→ **THE TASK**
Copy out, unchanged, the rows that begin with the line containing "Open the Rules side tab" and end with the line containing "Looking at the screenshot, I should coord(1319,345).", including both of those lines.

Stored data
++++

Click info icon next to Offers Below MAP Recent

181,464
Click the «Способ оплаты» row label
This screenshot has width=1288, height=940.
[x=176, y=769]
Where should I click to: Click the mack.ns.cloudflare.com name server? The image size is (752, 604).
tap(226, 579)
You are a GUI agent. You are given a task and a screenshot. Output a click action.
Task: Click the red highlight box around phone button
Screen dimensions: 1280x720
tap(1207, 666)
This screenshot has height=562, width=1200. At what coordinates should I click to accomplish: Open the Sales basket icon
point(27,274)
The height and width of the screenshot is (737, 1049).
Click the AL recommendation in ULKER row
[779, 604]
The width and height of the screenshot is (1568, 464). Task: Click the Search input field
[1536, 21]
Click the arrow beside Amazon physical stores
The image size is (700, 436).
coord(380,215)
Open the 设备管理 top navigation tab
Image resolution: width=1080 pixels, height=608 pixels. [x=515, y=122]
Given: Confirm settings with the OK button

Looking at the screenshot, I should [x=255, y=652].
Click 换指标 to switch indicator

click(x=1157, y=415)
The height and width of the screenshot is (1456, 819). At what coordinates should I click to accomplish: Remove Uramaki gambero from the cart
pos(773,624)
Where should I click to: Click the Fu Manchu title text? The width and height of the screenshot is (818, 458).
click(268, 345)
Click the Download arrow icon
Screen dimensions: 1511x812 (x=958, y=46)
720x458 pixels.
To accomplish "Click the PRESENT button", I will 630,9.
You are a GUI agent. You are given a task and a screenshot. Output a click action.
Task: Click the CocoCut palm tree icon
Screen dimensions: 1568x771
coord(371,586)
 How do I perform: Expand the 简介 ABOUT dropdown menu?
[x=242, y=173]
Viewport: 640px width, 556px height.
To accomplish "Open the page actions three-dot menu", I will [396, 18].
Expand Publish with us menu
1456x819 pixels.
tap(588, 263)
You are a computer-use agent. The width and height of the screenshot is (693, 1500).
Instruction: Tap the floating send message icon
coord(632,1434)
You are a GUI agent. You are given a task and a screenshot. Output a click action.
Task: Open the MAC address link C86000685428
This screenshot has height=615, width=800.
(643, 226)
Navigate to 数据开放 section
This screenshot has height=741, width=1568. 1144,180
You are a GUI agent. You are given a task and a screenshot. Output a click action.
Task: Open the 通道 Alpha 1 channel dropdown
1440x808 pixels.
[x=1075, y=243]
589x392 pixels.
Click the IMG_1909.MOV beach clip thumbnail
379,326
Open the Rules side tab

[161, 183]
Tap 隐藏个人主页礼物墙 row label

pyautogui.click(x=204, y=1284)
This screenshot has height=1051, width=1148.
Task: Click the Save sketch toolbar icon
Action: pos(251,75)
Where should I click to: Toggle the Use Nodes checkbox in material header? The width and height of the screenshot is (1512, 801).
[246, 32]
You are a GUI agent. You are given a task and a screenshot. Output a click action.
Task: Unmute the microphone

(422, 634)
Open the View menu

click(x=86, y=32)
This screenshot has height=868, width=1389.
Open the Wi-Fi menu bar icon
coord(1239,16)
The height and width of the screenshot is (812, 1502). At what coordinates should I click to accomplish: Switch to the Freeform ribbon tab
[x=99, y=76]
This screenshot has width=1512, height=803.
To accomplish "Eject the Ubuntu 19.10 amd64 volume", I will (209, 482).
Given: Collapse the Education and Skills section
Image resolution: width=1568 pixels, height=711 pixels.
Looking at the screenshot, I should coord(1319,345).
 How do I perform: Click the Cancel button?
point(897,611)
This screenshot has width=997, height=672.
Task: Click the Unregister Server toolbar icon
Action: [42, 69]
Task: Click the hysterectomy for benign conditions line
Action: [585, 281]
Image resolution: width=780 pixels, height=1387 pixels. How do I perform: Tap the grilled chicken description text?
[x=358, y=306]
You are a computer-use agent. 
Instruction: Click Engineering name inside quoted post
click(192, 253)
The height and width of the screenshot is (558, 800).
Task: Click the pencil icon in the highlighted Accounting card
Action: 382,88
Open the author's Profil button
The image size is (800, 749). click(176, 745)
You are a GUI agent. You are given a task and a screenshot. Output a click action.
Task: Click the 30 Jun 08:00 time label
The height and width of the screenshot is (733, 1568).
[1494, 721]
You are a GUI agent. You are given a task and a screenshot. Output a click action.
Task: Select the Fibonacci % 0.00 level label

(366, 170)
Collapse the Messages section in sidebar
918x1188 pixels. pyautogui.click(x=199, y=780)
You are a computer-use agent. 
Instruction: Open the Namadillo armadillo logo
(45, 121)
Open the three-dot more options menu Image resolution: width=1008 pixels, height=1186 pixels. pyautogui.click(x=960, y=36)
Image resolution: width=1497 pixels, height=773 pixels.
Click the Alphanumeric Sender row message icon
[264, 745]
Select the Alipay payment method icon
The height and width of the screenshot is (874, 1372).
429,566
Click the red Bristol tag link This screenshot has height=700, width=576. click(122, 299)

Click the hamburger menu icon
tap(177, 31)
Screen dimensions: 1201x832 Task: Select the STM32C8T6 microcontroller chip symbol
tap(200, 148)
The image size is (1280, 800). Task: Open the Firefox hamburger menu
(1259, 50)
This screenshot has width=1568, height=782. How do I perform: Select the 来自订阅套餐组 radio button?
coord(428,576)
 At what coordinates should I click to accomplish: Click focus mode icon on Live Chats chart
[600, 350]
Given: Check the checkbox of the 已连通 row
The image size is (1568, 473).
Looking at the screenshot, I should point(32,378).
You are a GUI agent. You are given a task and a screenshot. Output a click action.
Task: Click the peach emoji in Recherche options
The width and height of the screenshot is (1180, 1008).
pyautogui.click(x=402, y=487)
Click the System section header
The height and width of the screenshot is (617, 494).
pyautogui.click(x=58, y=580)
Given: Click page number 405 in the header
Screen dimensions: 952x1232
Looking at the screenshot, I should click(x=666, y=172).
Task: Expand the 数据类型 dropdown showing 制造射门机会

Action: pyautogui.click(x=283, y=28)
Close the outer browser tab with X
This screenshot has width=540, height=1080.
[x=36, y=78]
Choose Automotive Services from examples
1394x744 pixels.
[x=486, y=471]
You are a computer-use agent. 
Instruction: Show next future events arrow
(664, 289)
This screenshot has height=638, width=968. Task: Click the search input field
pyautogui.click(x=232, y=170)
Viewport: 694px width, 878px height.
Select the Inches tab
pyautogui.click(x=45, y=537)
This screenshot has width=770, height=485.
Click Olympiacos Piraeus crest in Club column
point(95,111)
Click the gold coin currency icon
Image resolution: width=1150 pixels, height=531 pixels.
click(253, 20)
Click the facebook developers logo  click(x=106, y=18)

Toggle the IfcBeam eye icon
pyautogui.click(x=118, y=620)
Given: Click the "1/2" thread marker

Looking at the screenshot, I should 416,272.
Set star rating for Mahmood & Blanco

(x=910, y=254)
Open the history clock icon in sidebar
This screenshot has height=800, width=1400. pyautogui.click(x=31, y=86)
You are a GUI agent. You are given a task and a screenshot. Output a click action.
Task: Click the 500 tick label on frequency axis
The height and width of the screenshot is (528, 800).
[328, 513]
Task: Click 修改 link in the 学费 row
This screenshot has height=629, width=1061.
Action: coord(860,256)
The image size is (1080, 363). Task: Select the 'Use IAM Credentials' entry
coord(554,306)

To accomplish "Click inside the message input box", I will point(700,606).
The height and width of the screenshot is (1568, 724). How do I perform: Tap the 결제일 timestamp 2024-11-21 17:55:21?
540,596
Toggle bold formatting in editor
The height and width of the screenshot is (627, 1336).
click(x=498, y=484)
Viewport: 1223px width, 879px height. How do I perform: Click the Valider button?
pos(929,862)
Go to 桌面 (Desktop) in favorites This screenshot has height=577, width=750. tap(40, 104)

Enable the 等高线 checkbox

++++

→ **CORRECT RESULT**
Open the Rules side tab

[161, 183]
Tap 隐藏个人主页礼物墙 row label

pyautogui.click(x=204, y=1284)
This screenshot has height=1051, width=1148.
Task: Click the Save sketch toolbar icon
Action: pos(251,75)
Where should I click to: Toggle the Use Nodes checkbox in material header? The width and height of the screenshot is (1512, 801).
[246, 32]
You are a GUI agent. You are given a task and a screenshot. Output a click action.
Task: Unmute the microphone

(422, 634)
Open the View menu

click(x=86, y=32)
This screenshot has height=868, width=1389.
Open the Wi-Fi menu bar icon
coord(1239,16)
The height and width of the screenshot is (812, 1502). At what coordinates should I click to accomplish: Switch to the Freeform ribbon tab
[x=99, y=76]
This screenshot has width=1512, height=803.
To accomplish "Eject the Ubuntu 19.10 amd64 volume", I will (209, 482).
Given: Collapse the Education and Skills section
Image resolution: width=1568 pixels, height=711 pixels.
Looking at the screenshot, I should coord(1319,345).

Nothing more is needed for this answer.